[[ Material supplied open ]]

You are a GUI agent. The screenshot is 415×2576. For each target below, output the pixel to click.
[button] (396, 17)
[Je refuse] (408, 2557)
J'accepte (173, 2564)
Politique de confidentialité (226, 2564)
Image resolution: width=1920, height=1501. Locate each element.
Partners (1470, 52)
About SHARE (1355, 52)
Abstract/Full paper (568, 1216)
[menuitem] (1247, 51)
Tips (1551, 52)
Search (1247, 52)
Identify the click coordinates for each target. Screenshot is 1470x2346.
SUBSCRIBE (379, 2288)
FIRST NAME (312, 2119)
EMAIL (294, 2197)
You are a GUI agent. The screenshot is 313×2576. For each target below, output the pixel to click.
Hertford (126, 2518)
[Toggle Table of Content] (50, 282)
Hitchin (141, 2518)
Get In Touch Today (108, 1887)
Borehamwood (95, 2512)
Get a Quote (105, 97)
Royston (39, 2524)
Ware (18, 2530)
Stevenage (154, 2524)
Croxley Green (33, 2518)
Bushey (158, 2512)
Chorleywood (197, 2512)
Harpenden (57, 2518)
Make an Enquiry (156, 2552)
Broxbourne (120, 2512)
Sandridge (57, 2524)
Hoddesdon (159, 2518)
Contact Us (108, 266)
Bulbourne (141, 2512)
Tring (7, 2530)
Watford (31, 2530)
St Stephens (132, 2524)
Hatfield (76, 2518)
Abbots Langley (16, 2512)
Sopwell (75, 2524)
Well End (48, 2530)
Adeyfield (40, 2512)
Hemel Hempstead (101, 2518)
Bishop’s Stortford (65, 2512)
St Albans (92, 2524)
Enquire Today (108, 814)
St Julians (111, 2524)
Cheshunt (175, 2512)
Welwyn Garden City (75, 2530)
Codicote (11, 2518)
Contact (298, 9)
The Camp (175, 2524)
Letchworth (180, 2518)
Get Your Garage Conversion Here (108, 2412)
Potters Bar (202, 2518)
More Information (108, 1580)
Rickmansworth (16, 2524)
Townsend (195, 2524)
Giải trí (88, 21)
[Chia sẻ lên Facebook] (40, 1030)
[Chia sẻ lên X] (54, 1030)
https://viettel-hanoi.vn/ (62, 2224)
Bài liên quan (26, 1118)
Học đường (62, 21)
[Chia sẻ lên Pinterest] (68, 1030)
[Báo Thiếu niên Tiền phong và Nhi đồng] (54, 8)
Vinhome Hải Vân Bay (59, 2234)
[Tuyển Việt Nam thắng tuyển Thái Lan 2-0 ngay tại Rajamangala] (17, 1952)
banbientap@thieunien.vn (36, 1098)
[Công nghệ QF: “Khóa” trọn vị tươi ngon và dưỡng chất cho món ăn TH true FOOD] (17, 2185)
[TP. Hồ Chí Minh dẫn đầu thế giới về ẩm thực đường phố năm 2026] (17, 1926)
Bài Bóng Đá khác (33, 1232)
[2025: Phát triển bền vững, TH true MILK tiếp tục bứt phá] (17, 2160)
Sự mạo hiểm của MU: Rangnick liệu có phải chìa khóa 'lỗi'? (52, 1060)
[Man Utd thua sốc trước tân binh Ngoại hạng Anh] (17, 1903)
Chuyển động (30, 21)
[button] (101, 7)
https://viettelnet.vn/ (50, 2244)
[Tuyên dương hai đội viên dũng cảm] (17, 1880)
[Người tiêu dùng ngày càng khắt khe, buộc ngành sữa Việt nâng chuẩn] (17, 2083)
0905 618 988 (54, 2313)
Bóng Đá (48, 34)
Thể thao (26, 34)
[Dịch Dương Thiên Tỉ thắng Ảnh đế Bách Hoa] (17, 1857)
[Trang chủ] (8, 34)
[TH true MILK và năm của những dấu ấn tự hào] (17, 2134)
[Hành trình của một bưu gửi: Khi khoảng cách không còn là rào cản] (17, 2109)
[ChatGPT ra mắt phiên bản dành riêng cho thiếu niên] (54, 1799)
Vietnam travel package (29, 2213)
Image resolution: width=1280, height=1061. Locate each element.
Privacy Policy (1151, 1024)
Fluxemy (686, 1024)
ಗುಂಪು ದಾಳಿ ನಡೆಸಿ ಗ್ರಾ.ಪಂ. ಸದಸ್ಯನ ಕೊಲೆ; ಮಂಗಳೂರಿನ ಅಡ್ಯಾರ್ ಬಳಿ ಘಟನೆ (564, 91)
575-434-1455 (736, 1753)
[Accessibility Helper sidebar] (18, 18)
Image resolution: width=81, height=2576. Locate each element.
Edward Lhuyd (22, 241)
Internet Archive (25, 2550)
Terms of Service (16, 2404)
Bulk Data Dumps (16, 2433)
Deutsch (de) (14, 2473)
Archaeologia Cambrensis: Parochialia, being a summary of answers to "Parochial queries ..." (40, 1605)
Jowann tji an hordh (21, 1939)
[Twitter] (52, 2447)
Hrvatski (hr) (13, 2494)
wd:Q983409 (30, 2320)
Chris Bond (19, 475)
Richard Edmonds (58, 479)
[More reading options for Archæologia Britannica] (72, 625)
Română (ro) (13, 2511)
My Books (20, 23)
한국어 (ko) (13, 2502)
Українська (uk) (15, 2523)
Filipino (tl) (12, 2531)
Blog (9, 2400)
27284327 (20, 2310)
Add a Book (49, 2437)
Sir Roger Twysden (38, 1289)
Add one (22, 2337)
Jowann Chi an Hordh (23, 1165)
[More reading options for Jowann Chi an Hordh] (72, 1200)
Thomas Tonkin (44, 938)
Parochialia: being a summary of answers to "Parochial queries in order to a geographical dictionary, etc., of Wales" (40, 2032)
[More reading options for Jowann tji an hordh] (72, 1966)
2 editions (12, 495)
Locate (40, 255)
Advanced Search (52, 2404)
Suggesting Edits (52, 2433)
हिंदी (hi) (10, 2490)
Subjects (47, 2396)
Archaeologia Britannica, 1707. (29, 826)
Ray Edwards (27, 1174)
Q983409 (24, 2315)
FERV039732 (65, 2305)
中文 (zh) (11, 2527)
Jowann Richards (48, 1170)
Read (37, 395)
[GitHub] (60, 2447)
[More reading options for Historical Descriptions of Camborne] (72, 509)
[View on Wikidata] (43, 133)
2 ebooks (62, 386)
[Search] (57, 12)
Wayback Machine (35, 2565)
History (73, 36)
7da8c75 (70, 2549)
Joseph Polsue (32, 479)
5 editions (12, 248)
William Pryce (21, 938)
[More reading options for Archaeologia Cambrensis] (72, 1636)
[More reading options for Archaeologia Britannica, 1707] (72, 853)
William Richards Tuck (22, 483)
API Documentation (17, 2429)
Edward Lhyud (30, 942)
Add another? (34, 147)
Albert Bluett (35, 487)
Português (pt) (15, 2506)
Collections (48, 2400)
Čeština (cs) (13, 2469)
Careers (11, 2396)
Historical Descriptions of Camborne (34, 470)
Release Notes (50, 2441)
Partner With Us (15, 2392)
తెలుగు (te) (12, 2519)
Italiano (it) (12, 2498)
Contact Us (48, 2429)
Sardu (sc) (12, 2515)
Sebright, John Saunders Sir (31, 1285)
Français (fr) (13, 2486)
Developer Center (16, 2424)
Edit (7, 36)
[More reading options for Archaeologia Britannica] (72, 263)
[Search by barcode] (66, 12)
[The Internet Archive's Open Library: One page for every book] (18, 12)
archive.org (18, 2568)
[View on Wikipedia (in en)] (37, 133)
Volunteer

[[ Material supplied closed ]]

▶ _Required action_:
Take every line above carrying "below" and return it.

▶ _Finished exercise_:
You are a GUI agent. The screenshot is 415×2576. For each target below, output the pixel to click.
You are a GUI agent. The screenshot is 313×2576. For each target below, output the pixel to click.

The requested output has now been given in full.